The construction cost for n biodigestors is “B yen × n”, the transportation cost of methane gas by tank lorry is “T yen × m ₁ ”, where m ₁ is the number of transportation round trips, and the construction cost for large gas liquefaction equipment. Is "G yen" and the refinery construction cost is "E yen". Then, the total cost Q ₁ is “Q ₁ = Bn + Tm ₁ + G + E”.

  On the other hand, as shown in FIG. 13B, in the cluster type complex of the present invention, a microreactor (small gas liquefaction device) and a biodigestor are arranged adjacent to each other and connected by a pipeline. And it is the structure which conveys the gas liquefied oil produced | generated by the microreactor to the central refinery with a tank lorry.

Similarly, the construction cost of n biodigestors is “B yen × n”, the construction cost of r microreactors (n ≧ r) is “M yen × r”, and the transportation cost of methane gas by tank lorry is transported back and forth. The number of times is m ₂ and “T yen × m ₂ ”, and the refinery construction cost is “E yen”. Then, the total cost Q ₂ is “Q ₂ = Bn + Mr + Tm ₂ + E”.

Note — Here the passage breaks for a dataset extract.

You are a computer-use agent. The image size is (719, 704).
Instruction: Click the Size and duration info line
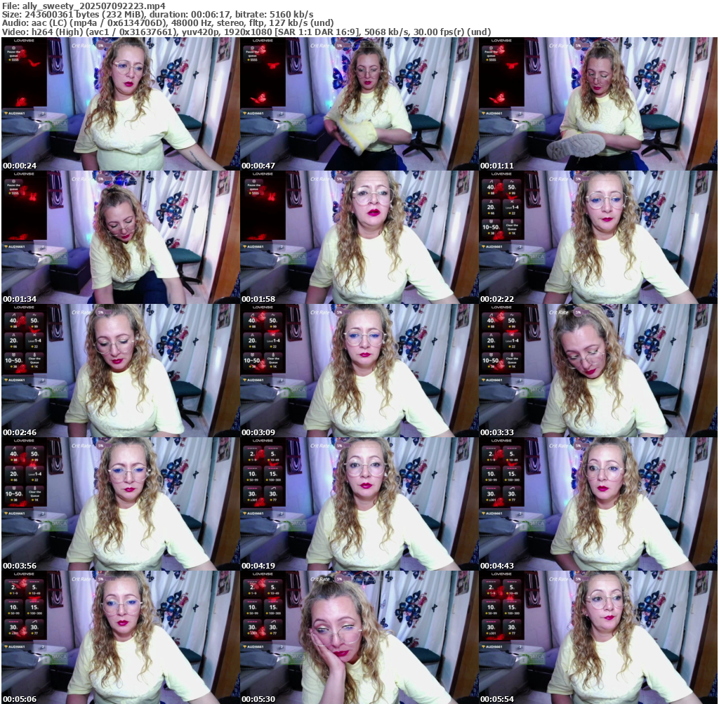pos(158,14)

Therefore, the difference Q ₁ −Q ₂ is “T (m ₁ −m ₂ ) + (G−Mr)”. When the term “T (m ₁ -m ₂ )” is considered here, the methane gas that is a gas is transported in the non-cluster type complex, and the gas liquefied oil that is a liquid is transported in the cluster type complex of the present invention. The gas and liquid compressibility of methane gas is 1 mol = 22.4 l, the gas density is 717 g / cubic meter, and the liquid density is 415000 g / cubic meter, so the compressibility is approximately 500 times or more. Therefore, in the case of a non-cluster type complex that transports methane gas as a gas, the number of times of transport is 500 times that of the present cluster type. Therefore, for example, if the transportation cost per 100 km by tanker truck is 50,000 yen, the cost will be reduced by 25 million yen.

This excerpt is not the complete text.